Richieste:
#1 Nel brano sull'eclissi della politica, quali nomi indica la sigla Caf?
#2 Riscrivi le voci dalla riga che contiene "Where should I click to: Click the S3" fino alla fine delle voci, sostituendo "dropdown" con "menu a tendina" e lasciando tutto il resto invariato.

Estratto della pagina:
= = = = = = =

L’eclissi della politica
Il ricambio politico del novantadue
Fra i paradossi che gli storici del futuro si troveranno a dover affrontare studiando l’Italia di oggi vi è un dato di fatto: dal 1992 una leva di «esterni» al ceto politico è arrivata al potere, sostituendosi per almeno un ventennio ai «vecchi» politici, proprio in nome della critica alla politica professionale.
Che si fosse creata, negli anni del Caf (Craxi – Andreotti – Forlani), una nomenclatura che viveva di politica, non per la politica, era vero. Che si dovesse cambiare stile e – sulla scia di quanto avveniva nelle città greche dell’antichità e di quanto avviene in altri contesti contemporanei – procedere verso una società in cui il politico abbia una propria professione e solo per periodi determinati dell’esistenza si dedichi a servire il bene comune, era altrettanto vero. I risultati però sono stati ben diversi da quanto ufficialmente auspicato: magistrati, imprenditori, giornalisti, professori, operatori del mondo del volontariato, elettrotecnici e soubrette, odontotecnici e steward… hanno sostituito i padroni dei partiti politici spazzati via da Mani pulite, ma si sono abbarbicati alle poltrone con tenacia non certo minore rispetto al passato.

= = = = = = =

Materiale estratto:
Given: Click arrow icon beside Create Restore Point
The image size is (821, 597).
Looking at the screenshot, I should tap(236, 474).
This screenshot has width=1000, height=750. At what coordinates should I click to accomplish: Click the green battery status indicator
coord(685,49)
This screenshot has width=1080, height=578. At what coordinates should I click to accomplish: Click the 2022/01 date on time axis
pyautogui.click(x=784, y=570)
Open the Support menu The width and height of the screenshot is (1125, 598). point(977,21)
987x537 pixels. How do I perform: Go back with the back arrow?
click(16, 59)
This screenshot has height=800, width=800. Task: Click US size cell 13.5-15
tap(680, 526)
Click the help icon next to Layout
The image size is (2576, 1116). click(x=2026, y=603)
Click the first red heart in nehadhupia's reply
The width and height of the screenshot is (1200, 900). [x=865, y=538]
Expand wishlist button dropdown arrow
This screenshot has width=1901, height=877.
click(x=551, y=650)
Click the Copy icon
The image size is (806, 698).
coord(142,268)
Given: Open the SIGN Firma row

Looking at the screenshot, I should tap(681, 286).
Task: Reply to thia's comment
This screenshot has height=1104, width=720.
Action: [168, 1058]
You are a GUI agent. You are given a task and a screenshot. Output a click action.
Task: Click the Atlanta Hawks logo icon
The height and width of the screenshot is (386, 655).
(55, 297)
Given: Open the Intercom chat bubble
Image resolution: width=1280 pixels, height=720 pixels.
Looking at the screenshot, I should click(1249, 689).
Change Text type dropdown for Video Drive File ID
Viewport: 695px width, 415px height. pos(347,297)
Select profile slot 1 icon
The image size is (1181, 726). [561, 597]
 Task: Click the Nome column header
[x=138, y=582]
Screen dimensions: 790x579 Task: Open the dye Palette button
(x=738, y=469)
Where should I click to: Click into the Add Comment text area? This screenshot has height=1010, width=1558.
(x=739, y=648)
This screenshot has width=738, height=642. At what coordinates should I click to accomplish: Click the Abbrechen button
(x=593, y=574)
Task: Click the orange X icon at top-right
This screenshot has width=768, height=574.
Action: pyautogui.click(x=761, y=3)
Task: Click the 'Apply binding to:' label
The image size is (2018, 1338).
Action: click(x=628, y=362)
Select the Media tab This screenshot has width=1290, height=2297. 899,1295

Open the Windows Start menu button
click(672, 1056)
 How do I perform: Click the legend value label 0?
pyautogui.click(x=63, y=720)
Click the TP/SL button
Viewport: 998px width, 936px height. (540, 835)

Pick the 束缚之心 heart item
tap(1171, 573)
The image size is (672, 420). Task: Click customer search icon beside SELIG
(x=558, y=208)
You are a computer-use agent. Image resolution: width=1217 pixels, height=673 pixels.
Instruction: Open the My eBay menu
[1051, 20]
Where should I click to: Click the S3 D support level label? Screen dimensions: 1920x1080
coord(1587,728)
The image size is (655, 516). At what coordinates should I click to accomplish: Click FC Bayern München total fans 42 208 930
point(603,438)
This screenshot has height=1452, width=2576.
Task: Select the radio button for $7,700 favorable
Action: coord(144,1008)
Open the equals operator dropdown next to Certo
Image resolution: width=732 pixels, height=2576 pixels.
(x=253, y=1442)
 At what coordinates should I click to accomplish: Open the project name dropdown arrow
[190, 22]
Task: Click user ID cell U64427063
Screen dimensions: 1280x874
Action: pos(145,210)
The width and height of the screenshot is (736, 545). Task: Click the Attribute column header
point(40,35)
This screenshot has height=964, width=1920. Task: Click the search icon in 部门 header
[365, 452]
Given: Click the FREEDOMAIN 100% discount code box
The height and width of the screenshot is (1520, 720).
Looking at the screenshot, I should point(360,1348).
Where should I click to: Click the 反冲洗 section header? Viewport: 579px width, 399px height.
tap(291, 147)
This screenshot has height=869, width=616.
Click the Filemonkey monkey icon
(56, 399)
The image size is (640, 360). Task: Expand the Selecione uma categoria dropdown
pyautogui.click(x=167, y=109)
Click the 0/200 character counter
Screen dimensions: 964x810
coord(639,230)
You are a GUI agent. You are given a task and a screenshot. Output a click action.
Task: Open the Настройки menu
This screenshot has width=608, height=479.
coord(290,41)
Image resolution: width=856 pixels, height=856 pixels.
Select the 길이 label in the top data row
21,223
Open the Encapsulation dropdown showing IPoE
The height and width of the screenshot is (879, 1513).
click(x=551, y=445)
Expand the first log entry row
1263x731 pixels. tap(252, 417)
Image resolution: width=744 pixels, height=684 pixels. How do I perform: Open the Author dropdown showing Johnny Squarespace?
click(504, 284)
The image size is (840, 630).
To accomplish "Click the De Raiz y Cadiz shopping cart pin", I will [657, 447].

= = = = = = =

Risposte in ordine:
#1 Craxi, Andreotti e Forlani.

#2
Where should I click to: Click the S3 D support level label? Screen dimensions: 1920x1080
coord(1587,728)
The image size is (655, 516). At what coordinates should I click to accomplish: Click FC Bayern München total fans 42 208 930
point(603,438)
This screenshot has height=1452, width=2576.
Task: Select the radio button for $7,700 favorable
Action: coord(144,1008)
Open the equals operator menu a tendina next to Certo
Image resolution: width=732 pixels, height=2576 pixels.
(x=253, y=1442)
 At what coordinates should I click to accomplish: Open the project name menu a tendina arrow
[190, 22]
Task: Click user ID cell U64427063
Screen dimensions: 1280x874
Action: pos(145,210)
The width and height of the screenshot is (736, 545). Task: Click the Attribute column header
point(40,35)
This screenshot has height=964, width=1920. Task: Click the search icon in 部门 header
[365, 452]
Given: Click the FREEDOMAIN 100% discount code box
The height and width of the screenshot is (1520, 720).
Looking at the screenshot, I should point(360,1348).
Where should I click to: Click the 反冲洗 section header? Viewport: 579px width, 399px height.
tap(291, 147)
This screenshot has height=869, width=616.
Click the Filemonkey monkey icon
(56, 399)
The image size is (640, 360). Task: Expand the Selecione uma categoria menu a tendina
pyautogui.click(x=167, y=109)
Click the 0/200 character counter
Screen dimensions: 964x810
coord(639,230)
You are a GUI agent. You are given a task and a screenshot. Output a click action.
Task: Open the Настройки menu
This screenshot has width=608, height=479.
coord(290,41)
Image resolution: width=856 pixels, height=856 pixels.
Select the 길이 label in the top data row
21,223
Open the Encapsulation menu a tendina showing IPoE
The height and width of the screenshot is (879, 1513).
click(x=551, y=445)
Expand the first log entry row
1263x731 pixels. tap(252, 417)
Image resolution: width=744 pixels, height=684 pixels. How do I perform: Open the Author menu a tendina showing Johnny Squarespace?
click(504, 284)
The image size is (840, 630).
To accomplish "Click the De Raiz y Cadiz shopping cart pin", I will [657, 447].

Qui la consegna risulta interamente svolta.